ERIC Identifier: ED359045
Publication Date: 1993-03-00
Author: Kubota, Carole
Source: ERIC Clearinghouse for Science Mathematics and Environmental Education Columbus OH.
Education-Business Partnerships: Scientific Work Experience Programs. ERIC/CSMEE Digest.
Following public calls for educational reform, business and industry took a critical look at education and generated surveys, studies, and recommendations to catalyze change (Allstate Insurance & Fortune Magazine, 1989). Renewed interest in public schools by the private sector led to the idea of "partnerships" between education and business (Council for Aid to Education, 1989; Education Resources Group, 1991; National Association of Partners in Education (NAPE), 1991).
Although education-business partnerships take many forms, businesses most often join with local schools to provide: (a) guest speakers, special demonstrations, or use of their facilities, or (b) special awards, scholarships, or incentives for students (NAPE, 1991). Though such partnerships may enrich school programs, they do little to facilitate fundamental changes in classroom teaching and learning.

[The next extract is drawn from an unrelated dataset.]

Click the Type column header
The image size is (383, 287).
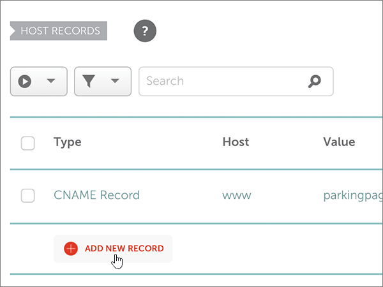pos(67,142)
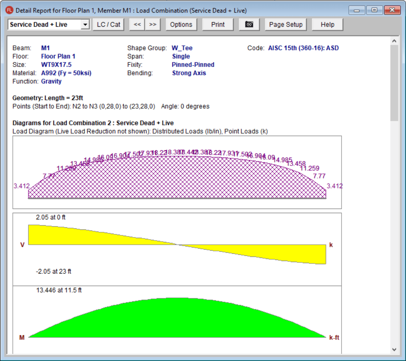
Task: Open the Help button
Action: pos(327,25)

In contrast, this digest focuses on partnerships where businesses, government agencies, or university laboratories employ teachers during the summer months--a form of professional development--and the subsequent outcomes that appear to directly affect the ways teachers teach.
SCIENTIFIC WORK EXPERIENCE PROGRAMS: TEACHER-FOCUSED PARTNERSHIPS
One well established program is Industry Initiatives for Science and Math Education (IISME), founded in 1985 by a consortium of San Francisco Bay Area companies and government laboratories in partnership with the Lawrence Hall of Science at the University of California at Berkeley. The partners recognized the need for a skilled workforce in mathematics, science, and other technological fields, so they decided to "focus on teachers as the primary agents for effecting meaningful change in mathematics and science education" (University of California, 1991a). The IISME model has spread to 22 other states and to Denmark. According to a 1991 IISME survey:
* Over 5,000 teachers have participated in approximately 85 scientific work experience partnerships around the country since 1983.
* Approximately $7.2 million was distributed in 1992 to teachers employed by partner companies.
* Over 400 companies, 35 government labs, and 100 universities employed teachers for 4 to 10 weeks in 1992.
The scientific work experience partnerships have common themes; experiences are designed to expose teachers to new technologies, give teachers authentic work with real-world problems in laboratories or businesses, provide teachers opportunities to interact with scientists and other technically trained professionals, and assist teachers in transferring work experiences into classrooms (University of California, 1991b).
The effects of scientific work experiences can be measured on at least three levels. First level effects are on teachers and their teaching strategies. Qualitative information exists regarding such effects (e.g., Andreen, 1991; Beutel, Khashabi, & Marriott, 1991; Clark, 1989; Ehrman, Treadwell, & Young, 1991; Farrell, 1992; Gottfried, 1992; Kubota, 1991; University of California, 1991a). Second level effects are on students, as teachers transfer work experiences back to classrooms.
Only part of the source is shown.